И Пуилл сел на коня, и когда он сделал это, всадница уже проехала мимо. Он поскакал за нею, пустив коня рысью, и ему уже казалось, что он вот-вот настигнет ее, но она была не ближе к нему, чем раньше[21].
Первая ветвь «Мабиноги» содержит описание волшебницы Рианнон, которая явилась Пуйллу, лорду Ллис-Арберта, в качестве всадницы, когда он сидел на зачарованном холме Горсет Арберт. Со всеми, кто сидел там, происходит нечто чудесное или катастрофическое. Ни он, ни его самые быстрые всадники не могли догнать волшебницу, несмотря на медленный шаг ее коня, но когда Пуйлл в отчаянии окликнул ее, она сразу же остановилась. Рианнон сказала, что ждала, пока он сам заговорит с ней. После короткого периода ухаживания они поженились и родили сына, Придери, которому мать-волшебница завещала свой дар управления лошадьми (см. ПРИДЕРИ И ВАЛЛИЙСКАЯ ГЕРОИЧЕСКАЯ ТРАДИЦИЯ).

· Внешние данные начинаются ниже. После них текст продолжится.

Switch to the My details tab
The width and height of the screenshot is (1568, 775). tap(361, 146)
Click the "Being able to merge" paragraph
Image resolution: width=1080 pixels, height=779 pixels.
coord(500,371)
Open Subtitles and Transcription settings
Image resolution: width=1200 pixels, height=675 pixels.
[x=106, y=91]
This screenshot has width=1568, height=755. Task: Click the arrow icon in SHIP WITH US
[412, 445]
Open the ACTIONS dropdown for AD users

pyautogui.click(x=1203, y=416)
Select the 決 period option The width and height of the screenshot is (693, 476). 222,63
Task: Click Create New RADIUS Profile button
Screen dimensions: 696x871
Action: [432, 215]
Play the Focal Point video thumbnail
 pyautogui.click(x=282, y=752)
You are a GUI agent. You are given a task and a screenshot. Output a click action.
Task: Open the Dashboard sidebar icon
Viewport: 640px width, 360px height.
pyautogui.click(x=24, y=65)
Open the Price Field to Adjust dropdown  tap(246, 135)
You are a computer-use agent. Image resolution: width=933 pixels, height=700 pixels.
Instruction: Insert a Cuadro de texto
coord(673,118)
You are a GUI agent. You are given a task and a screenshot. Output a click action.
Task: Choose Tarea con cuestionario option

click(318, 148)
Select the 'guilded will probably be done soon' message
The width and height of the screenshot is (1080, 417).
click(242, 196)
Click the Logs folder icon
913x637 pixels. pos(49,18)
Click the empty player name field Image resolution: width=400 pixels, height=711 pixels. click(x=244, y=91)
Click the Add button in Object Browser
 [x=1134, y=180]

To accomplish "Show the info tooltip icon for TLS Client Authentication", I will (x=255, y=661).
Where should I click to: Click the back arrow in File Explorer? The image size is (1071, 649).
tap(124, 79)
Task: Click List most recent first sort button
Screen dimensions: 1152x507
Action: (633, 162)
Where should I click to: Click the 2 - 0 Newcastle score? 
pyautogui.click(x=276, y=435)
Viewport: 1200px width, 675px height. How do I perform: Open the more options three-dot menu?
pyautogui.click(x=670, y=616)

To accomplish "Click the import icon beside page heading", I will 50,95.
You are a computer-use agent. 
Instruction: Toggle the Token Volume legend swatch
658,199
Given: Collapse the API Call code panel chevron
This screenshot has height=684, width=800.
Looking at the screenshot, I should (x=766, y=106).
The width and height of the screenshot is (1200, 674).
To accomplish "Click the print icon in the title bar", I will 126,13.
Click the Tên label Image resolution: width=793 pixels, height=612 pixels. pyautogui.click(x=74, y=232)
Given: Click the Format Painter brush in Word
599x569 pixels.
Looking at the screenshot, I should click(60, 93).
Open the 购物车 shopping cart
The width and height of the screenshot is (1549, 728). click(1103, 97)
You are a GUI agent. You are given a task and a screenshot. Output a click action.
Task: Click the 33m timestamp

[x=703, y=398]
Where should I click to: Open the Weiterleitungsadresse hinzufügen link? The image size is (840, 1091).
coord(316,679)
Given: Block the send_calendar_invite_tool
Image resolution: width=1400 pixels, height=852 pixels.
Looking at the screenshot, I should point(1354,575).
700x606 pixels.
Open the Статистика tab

Имя Рианнон происходит от британской богини римского периода по имени Ригантона, «Священная королева», что само по себе уже говорит о присутствии сверхъестественного. Но уже обстоятельства первой встречи Рианнон с Пуйллом говорят о ее божественном происхождении: белый был цветом животных иного мира, а ее способность обогнать самых быстрых коней Пуйлла, хотя сама она ехала медленно, снова показывает: это персонаж из иного мира. Возможно, происхождение мифа о Рианнон связано с культом другой древней богини, которой поклонялись в римский период в Галлии, Британии и в большей части Европы. Ее звали Эпона («Богиня-Лошадь»), а изображали как всадницу верхом на кобыле или сидящей между двумя лошадьми. Памятники с изображением Эпоны, возможно, все еще попадались странствующим монахам в Раннем Средневековье и могли послужить источником вдохновения для истории про Рианнон.